If you want to raise money right away, the valuation could damage your bargaining position. However, if significant infrastructure has been developed in the interim—for example, if clients have been added or a larger team has been assembled—a higher angel/VC value is justified.
- Contribution type: A founder may make a variety of contributions. Some people carry patents or product innovations with them. Some contribute business experience and ongoing efforts to grow the company. Some people carry money with them. Some people are good at making associations.
Some can carry big names or reputations, which VCs and/or clients find credible. A big name who provides immediate credibility might be more valuable to the company than a founder who works to develop the company.
Going back to the aquarium design business, say you need to buy filter media for aquarium, have them fitted, and get the best price clients out there. The big-name partner ensures you get and keep the bigger clients, this partner together with the one that brings in the capital will have a higher stake than the one responsible for fitting in the filters on the aquariums.
Make sure you know what each founder’s contribution is and how much you can respect it.
Business Scenario: Five Founders
A large number of founders may be problematic. You will need to make several choices about equity, contribution, and dilution as the organization seeks outside capital. The more stock investors there are, the more negotiating power each of these decisions has.
It’s difficult to keep everyone fairly rewarded when there are many founders. The founding party should expect to own 20 to 30 percent of the company by the time it is harvested (IPO or acquisition). That can mean a lot of money for a single founder. When there are many founders, this may mean dividing the pie into so many parts that no one is satisfied with the worth of their slice. In short, having fewer big-equity investors is preferable.
The Investor Dilemma
The basic formula is straightforward: if you need $5 million and an investor thinks the company is worth $15 million, you are required to give him/her 33 percent of the company in exchange for their capital.
Companies are valued differently by different investors. Some consider the idea’s content, finances, market size, and management team. Some people depend on financial forecasts. Some people look for “huge ideas” and then negotiate their percentage ownership.
A better question is how much do management and the founders strive to keep before the IPO? Answer: as much as you can, but no less than 25%.
When it comes down to capital (as it always does these days), the percentage ownership at harvest compounded by the harvest valuation is what matters. Owning 1% of a company valued at a billion dollars is still more appealing than owning 10% of a company valued at $50 million.
What About Part-Time Contributors You Ask
Not a whole lot.
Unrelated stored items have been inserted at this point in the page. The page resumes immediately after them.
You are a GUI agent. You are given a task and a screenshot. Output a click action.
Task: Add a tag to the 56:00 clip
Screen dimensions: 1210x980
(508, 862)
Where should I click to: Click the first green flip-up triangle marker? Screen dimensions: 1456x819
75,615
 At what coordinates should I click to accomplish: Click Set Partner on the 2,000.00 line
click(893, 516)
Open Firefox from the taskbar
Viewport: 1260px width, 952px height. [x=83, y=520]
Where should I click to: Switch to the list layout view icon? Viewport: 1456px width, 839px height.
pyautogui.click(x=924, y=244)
The truth is that most start-ups necessitate 100+ percent effort from all parties involved. Venture capitalists demand equity in exchange for a long-term commitment. Also, founders who remain with the organization have a vesting schedule that spans many years. Many VCs refuse to offer equity to part-time workers or contractors.
Giving capital is a one-time contribution for stock that is made regularly. Cash investment in stock entitles the investor to full ownership of the stock with no further contributions needed. Part-time contributors could be better included in the agreement if they buy the stock outright.
A Sample: Ownership After The First Round
The division of equity after the first round may have founders holding a 20-30 percent stake, angel investors 20-30 percent, the venture capitalist holding a 30-40 percent, while the option pool gets 20 percent of the business.
Dividing equity can be confusing at first, however, having a clear understanding of each individual’s contribution eases the headache. Once you and your founding partners decide on how much each one holds, you should contribute and agree on the percentage you would be willing to give up in exchange for investments.
We hope this article answers all your questions. Good luck with your new business!